• **Excerpted text**
....

Monday, November 10, 2014- As people often complain about the conventional cancer treatment, scientists have been working to bring a better alternative. In fact, even health professionals admit that new therapeutic approaches, which can lead to better prognosis, are needed in treatment of cancer. Finally some researchers have come with a new therapeutic tool called Nanomedicine. 

For years, conventionally, cancer treatment is mainly based on surgery, chemotherapy and radiotherapy. But in recent years, promising innovations have emerged, among them include Nanomedicines, nano-sized capsules (billionth of a meter), which can be 70 times smaller than a red blood cell, and able to lead an active molecule to precise location of the tumor, thus sparing healthy body parts near the cancer. This new cancer treatment is really promising.  

 

Precision, safety and effectiveness are the main goals of the researchers behind the Nanomedicines.  Talking about this new therapeutic procedure, Professor Patrick Couvreur, a pioneer bio-pharmacist in the development of these tiny tablets, stated that "This avoids the often severe side effects observed in conventional chemotherapy, but also short-circuit resistance phenomena." The world needed this new cancer treatment, some go further to say.  

Ten nano-drugs are already on the market, most of which are used in oncology: Doxil or Caelyx (doxorubicin) Janssen Cilag, and Abraxane (paclitaxel), Celgene, two drugs used in the treatment of advanced breast cancer and ovarian cancer. In fact, a clinical phase 3 study is also underway in 40 European and American hospitals to evaluate the effect of doxorubicin in encapsulated form, a nano-drug, used in the treatment of liver cancer resistant to chemotherapy. According to preliminary results reported by Prof. Couvreur, 18 months patient survival would be double by using these new cancer drugs.

More Targeted Therapy less Invasive Treatments 

With the constant improvement in the recent years in imaging techniques, cancer patients can also benefit from therapeutic procedures involving radiologists. According to Afshin Gangi, a specialist of interventional radiology in Strasbourg, the objective of this new cancer treatment is to "take the shortest path to the tumor" and destroy it as completely as possible, without necessarily resorting to conventional surgery.

....

• **Source material**

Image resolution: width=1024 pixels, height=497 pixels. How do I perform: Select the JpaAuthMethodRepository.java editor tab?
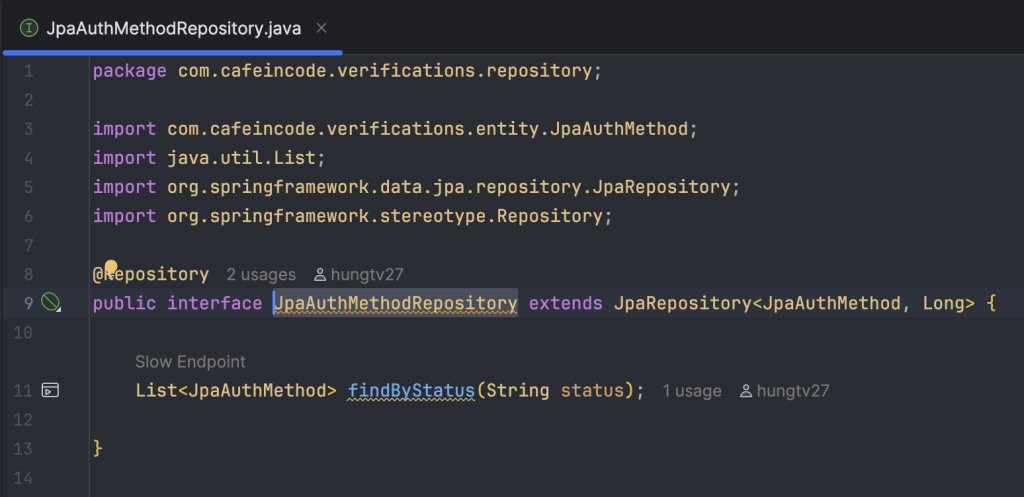tap(174, 29)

....

• **Exercise 1**
According to the nanomedicine excerpt, how many times smaller than a red blood cell can Nanomedicines be?
• **Exercise 2**
Decide whether each statement agrees with the nanomedicine excerpt. For each, answer yes or no and quote the deciding words.
(a) Ten nano-drugs are already on the market.
(b) The phase 3 study of encapsulated doxorubicin is being run in 40 European and Asian hospitals.
(c) Afshin Gangi is a specialist of interventional radiology in Paris.
• **Exercise 3**
Reproduce word for word the passage of the nanomedicine excerpt from "More Targeted Therapy less" to "to conventional surgery.".

• **Exercise answer 1**
They can be 70 times smaller than a red blood cell.

• **Exercise answer 2**
(a) Yes: "Ten nano-drugs are already on the market"
(b) No: "underway in 40 European and American hospitals"
(c) No: "a specialist of interventional radiology in Strasbourg"

• **Exercise answer 3**
More Targeted Therapy less Invasive Treatments 

With the constant improvement in the recent years in imaging techniques, cancer patients can also benefit from therapeutic procedures involving radiologists. According to Afshin Gangi, a specialist of interventional radiology in Strasbourg, the objective of this new cancer treatment is to "take the shortest path to the tumor" and destroy it as completely as possible, without necessarily resorting to conventional surgery.